Friday, September 28, 2007

About readin'

It's one of those weird weeks where we feel like we hear about one person after another being struck with a Dread Disease.
A second cousin's sarcoma has spread. A doctor at Ang's work had surgery for a brain tumor today. A senior friend must have a mastectomy next week. You know that kind of stretch.
So, naturally, one thinks a little about one's own possible outcomes.
My dad, in his 80s, got a little obsessed last year about having an "advanced directive" in place. You know, you direct your loved ones to pull the plug asap if you should fall into some type of coma. I have my directives from him in spades.
But, I had to agree with him. Who wants to linger in a coma? BORING!
But my directive to my loved ones will probably be a little different from his.
My loved ones will have to answer three questions:
Can she move her eyes?
Can she follow TV?
Can she listen to an iPod?
Notice that eating nor moving is a part of this list. I mean, when you've spent the better part of a year losing 50 pounds, eating, much loved and necessary as it is, also becomes something of a burden--"Am I eating the right thing? Am I eating too much of this? How many calories have I had today?" I mean, it's been a couple years since I did it, and I'm still tired of worrying so much about what I eat.
Ditto moving. I'm a lazy ass anyway. And exercising, which I've learned is oh so necessary to my anti-obesity crusade, is alien to my being. But I force myself to do it anyway. The temptation of not doing it is ... enticing.
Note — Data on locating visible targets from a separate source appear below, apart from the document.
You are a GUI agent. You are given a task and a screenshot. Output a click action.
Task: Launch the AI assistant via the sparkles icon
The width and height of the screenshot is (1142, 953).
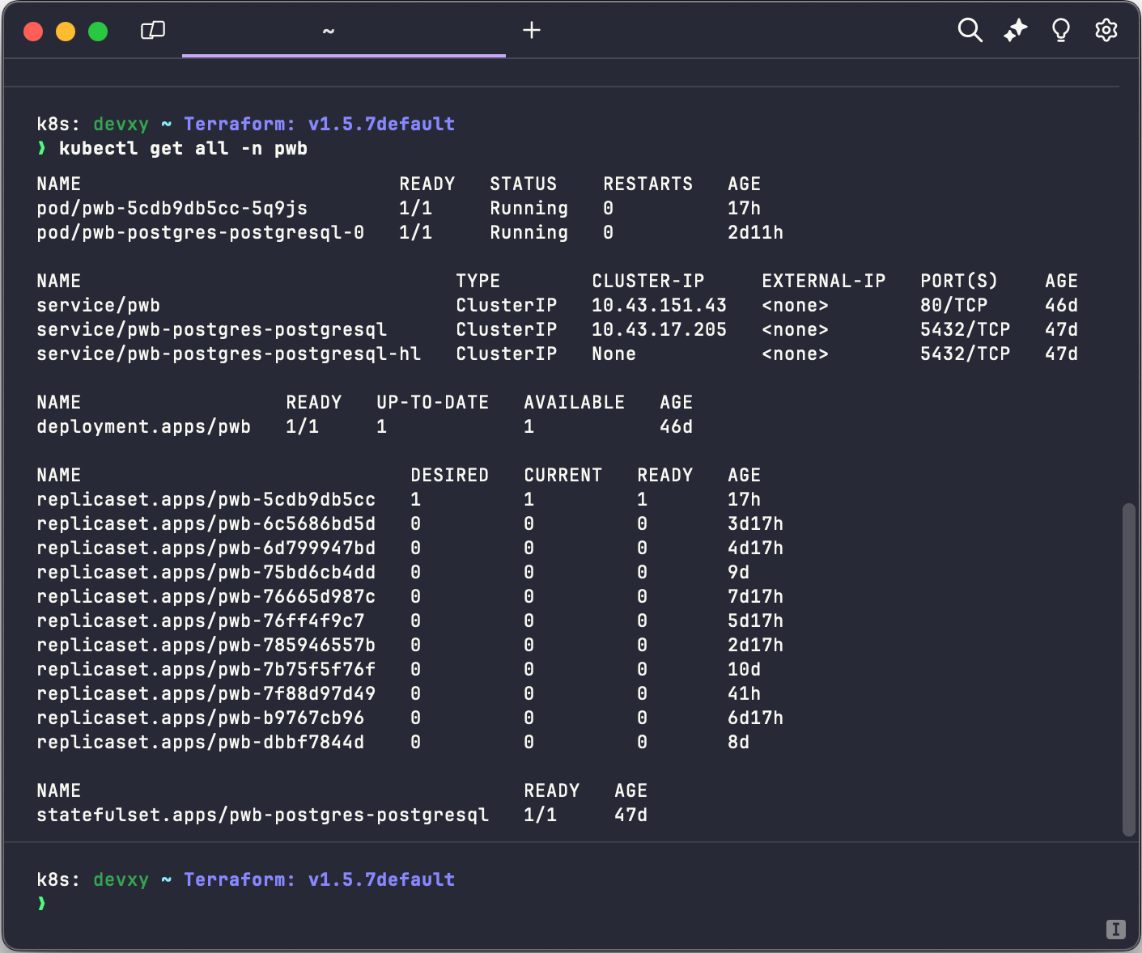(x=1015, y=30)

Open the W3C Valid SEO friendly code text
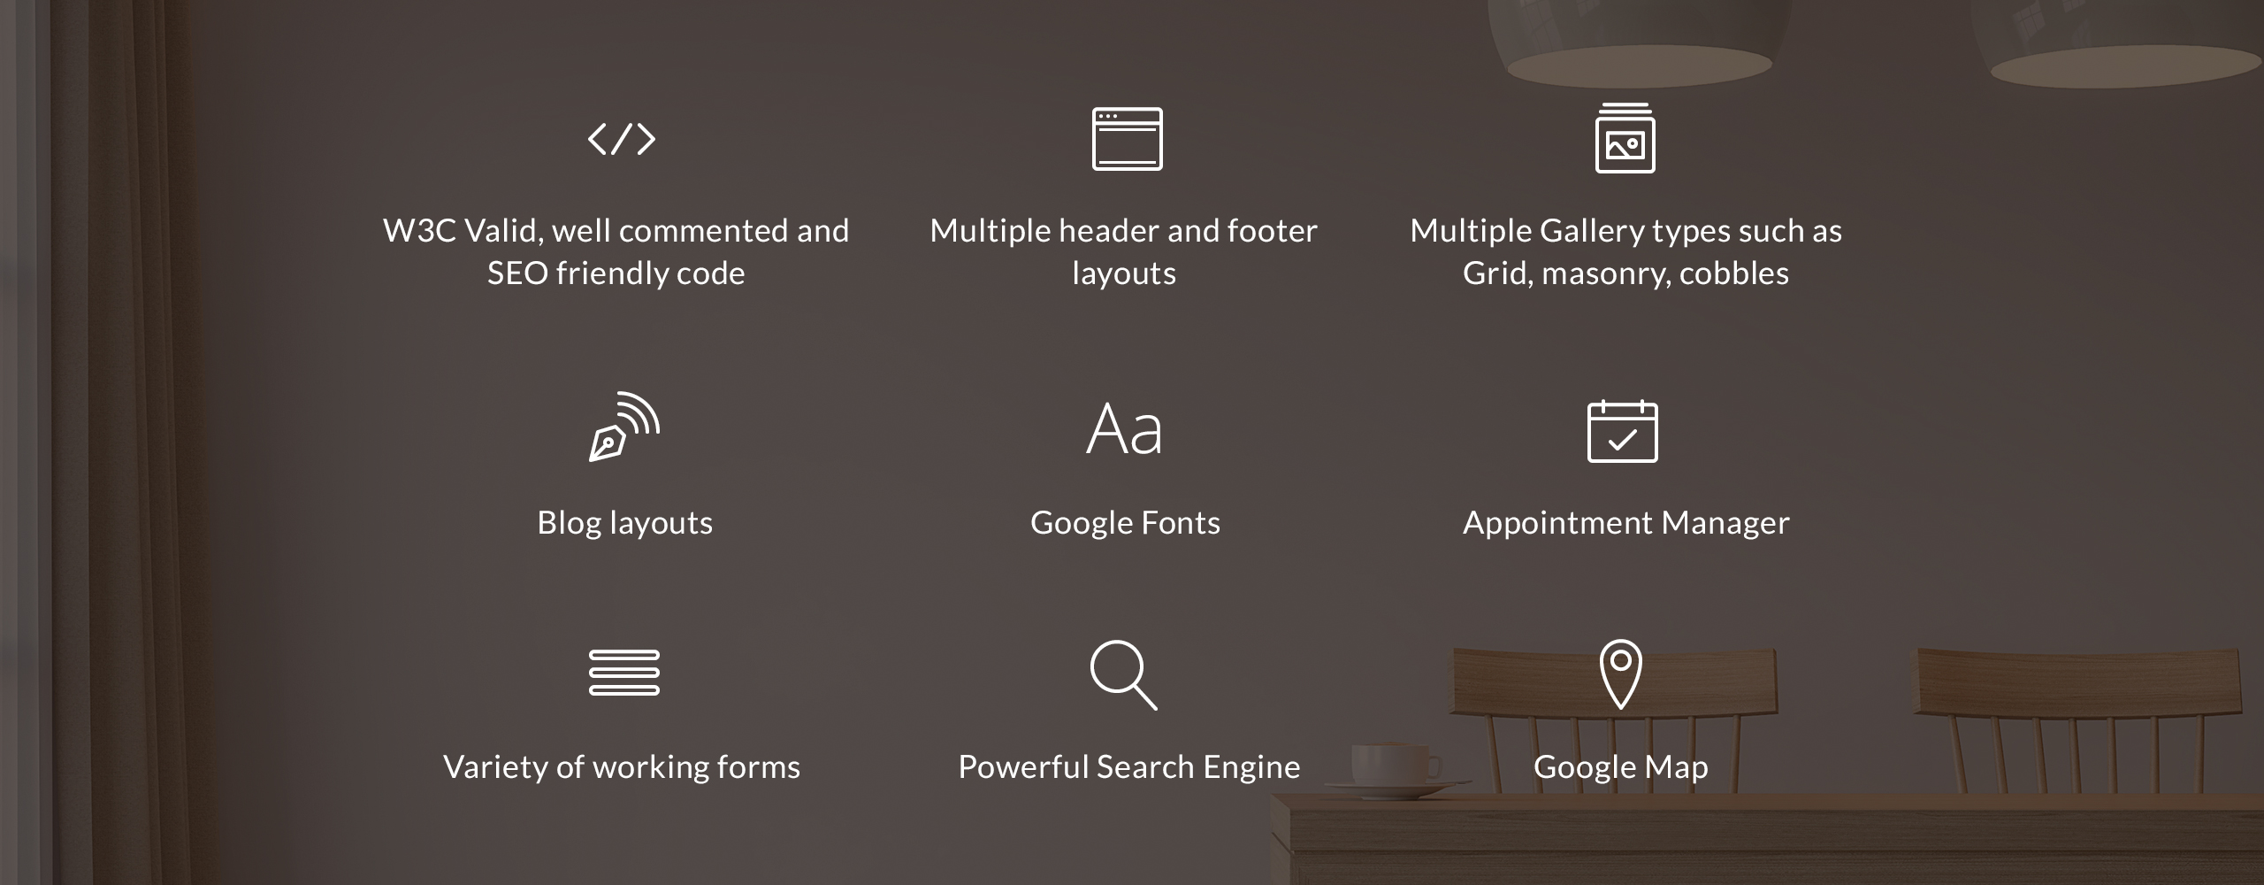tap(616, 251)
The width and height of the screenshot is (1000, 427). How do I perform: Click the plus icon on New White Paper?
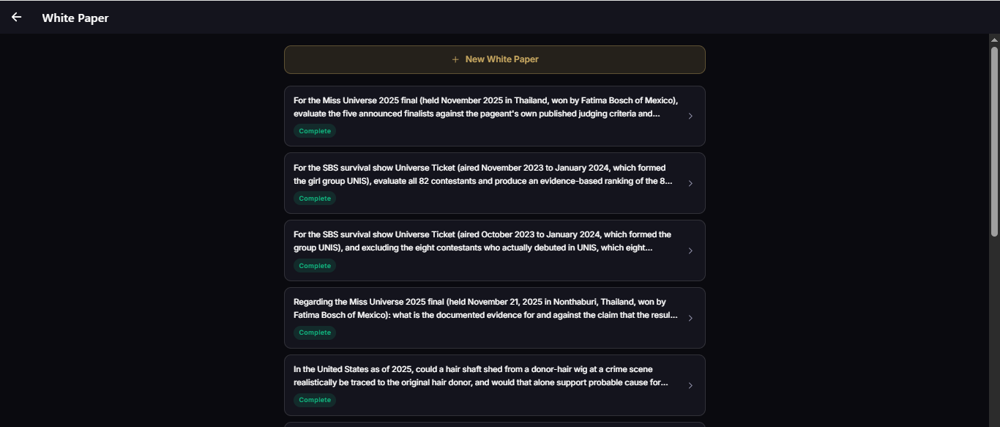pyautogui.click(x=455, y=59)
But reading--now that is vital to my very being. I don't ever think about not reading. Ever since I was 9. Reading is breathing, eating, thinking, being, living. I love to read the most of all.
So ... if I couldn't move ... could I listen to digital books? Can I watch movies on TV? See where my questions are takin' my love ones? Can I, somehow, read?
And why everybody's questions for their loved ones would be different? Because, for example, if you hated to read but loved to smoke, my questions would be useless to you! Because reading about somebody smoking--or watching them smoke on TV--is just is not going to cut it for a smoker. You'd be wantin' the plug jerked.
So, that leads into, what about your questions? What's important to you?